The main narrative of Amour opens disconcertingly. Retired music teachers – M. and Mme. Laurent – return home after hearing a performance from their former pupil Alexandre. Upon arriving at the door, they discover that someone has tried to break into their home. This event unsettlingly foreshadows the impending visitor that likewise attempts to “break in” – it warns of the approach and arrival of death, impinging on the loving and beautiful world that the elderly couple share.
We are alerted of trouble very early on in the film. Anne and Georges Laurent sit at breakfast; all seems well until Anne suddenly goes quiet and a blank expression falls upon her face – she is silently suffering a stroke. The concerned Georges moves closer and closer to his wife, calling her name all the while, imploring her to tell him what is happening. He holds her face in his hands, and looks intently into her eyes, but no answer is, or indeed can be, given.

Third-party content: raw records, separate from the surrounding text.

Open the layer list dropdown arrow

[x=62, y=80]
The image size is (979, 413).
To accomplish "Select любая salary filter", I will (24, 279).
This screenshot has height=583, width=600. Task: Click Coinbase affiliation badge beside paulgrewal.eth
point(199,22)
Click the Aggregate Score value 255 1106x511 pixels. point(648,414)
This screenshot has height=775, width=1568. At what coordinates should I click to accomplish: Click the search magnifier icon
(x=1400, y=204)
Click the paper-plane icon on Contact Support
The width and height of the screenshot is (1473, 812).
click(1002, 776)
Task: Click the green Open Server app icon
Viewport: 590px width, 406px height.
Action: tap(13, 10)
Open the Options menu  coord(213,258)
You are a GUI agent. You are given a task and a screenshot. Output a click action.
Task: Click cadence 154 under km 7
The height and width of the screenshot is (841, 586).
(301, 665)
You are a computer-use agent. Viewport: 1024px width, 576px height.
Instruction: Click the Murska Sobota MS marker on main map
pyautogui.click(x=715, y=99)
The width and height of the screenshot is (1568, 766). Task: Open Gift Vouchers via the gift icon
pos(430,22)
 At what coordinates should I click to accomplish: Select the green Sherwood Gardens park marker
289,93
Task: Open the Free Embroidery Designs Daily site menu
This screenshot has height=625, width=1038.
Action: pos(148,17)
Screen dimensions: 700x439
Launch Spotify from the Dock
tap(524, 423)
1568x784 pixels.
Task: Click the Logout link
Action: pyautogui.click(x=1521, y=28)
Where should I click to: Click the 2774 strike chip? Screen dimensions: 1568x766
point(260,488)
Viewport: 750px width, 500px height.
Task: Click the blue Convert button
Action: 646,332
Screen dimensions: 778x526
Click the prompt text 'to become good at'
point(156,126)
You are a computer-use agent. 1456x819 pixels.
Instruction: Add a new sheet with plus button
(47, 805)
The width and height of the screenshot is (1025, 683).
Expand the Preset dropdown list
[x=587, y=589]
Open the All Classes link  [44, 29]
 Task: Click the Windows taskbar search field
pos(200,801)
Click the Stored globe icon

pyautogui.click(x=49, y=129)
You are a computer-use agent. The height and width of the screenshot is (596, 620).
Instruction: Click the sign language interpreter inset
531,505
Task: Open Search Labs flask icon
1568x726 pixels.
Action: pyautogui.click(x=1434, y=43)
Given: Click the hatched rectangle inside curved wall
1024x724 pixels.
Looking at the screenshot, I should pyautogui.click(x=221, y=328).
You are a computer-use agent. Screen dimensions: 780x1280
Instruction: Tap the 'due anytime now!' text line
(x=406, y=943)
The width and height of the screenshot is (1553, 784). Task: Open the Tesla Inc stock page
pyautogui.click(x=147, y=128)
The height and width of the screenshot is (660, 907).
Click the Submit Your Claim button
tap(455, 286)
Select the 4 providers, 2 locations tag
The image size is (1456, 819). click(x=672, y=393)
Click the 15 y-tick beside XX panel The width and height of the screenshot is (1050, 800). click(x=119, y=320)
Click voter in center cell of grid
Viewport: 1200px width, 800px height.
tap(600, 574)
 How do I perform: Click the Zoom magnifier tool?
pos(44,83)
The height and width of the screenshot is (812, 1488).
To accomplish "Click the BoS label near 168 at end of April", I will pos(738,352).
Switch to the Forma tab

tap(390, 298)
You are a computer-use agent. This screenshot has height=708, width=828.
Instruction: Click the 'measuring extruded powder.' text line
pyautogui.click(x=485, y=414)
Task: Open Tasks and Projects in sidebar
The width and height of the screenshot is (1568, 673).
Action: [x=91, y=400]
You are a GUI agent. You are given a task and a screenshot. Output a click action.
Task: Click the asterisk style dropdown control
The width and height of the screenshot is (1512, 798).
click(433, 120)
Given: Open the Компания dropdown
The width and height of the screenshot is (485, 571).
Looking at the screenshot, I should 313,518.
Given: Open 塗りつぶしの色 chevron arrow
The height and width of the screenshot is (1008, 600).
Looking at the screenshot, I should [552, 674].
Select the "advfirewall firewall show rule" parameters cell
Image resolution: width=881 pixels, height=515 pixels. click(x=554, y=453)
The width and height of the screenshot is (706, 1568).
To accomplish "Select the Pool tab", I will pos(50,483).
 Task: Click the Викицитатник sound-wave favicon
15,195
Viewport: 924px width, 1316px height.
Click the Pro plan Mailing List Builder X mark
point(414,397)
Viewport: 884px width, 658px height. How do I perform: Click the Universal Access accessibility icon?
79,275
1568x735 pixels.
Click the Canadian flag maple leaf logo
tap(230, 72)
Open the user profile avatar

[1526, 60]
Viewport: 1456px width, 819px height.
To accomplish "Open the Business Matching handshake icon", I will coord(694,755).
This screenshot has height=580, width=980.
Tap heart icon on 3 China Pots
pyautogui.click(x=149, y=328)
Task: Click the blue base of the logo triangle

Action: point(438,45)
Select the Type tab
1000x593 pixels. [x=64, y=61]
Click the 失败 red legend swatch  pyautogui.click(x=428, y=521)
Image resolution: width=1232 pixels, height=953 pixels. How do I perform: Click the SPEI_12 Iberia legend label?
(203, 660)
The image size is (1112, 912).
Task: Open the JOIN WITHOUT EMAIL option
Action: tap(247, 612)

Although Anne does emerge from this catatonic state, a routine operation on a blocked carotid artery leaves her paralysed on her right side. Both we and the Laurents hope against hope that things may eventually turn for the better, but the situation worsens rapidly within a matter of months. A second stroke leaves Anne demented and incapable of expressing herself. When she does emerge lucid from time to time, it is often only to express the desire for her life to end.
It is the performances of Trintignant and Riva – harrowing, powerful and shatteringly intimate – that make Amour so deeply moving. Without an ounce of sentiment, Riva magnificently captures the torturous and heartbreaking journey of Anne – the story of this elegant, learned woman who is slowly reduced to a shadow, losing in turn every physical and mental faculty she had once possessed in abundance, losing finally the very will to live. In Trintignant’s Georges, we recognise the great suffering he himself endures as he watches the pain of his wife. We see also his ceaseless struggle to remain with her in every way, and his dejection as the precious windows in which they are able to communicate with each other grow fewer and farther between.
The last two scenes that the couple truly share together accurately encapsulate this situation. The first takes place in the evening, but the two are bathed in warm lamp light, and the atmosphere is one of easy tranquility. Anne reminisces of times past, talking – albeit with enormous difficulty – and sharing these memories once more with Georges. She rests her hand on his, and for a while she seems at peace. We will realise with great poignancy later that this was to be the last time they talk together. In the very next scene – perhaps the next day – we watch as Georges hears Anne’s painful and repeated call of a single word: ‘mal’ (hurt). Although the scene takes place in the same room, the colours become dull and lifeless. Now it is Georges who takes Anne’s hand, trying to soothe her with a story from his boyhood.
When Georges was a young boy, he was sent to a holiday camp by his parents. Before going, he had made a secret pact with his mother – if he was enjoying his stay, he was to draw flowers on the weekly postcard which he would send to her. If not, he would draw stars. One day, he wrote a postcard and covered it all in stars. He had caught diphtheria, and was rushed to hospital and sent into quarantine. When his mother arrived, she could neither comfort him nor truly be by his side; instead, she could only wave through a window. This sad tale from the distant past is an accurate reflection of the present state of affairs between Anne and Georges. Just like his mother with himself so many years ago, Georges can see his wife, but is unable to truly be with her.
At the start of the film, someone tries to break into the home of the Laurents – but without success. Even though death does enter their apartment, Amour does not end on a mournful note. Rather, the final scene we have of the two characters, whether it is a memory, an illusion, or a poetic truth, is a hopeful one. The apartment light is switched off and darkness dominates our screens, but Anne and Georges continue to look after each other with quiet devotion. Although they must venture out of their apartment or, metaphorically, into a life after death, their love allows them to journey together.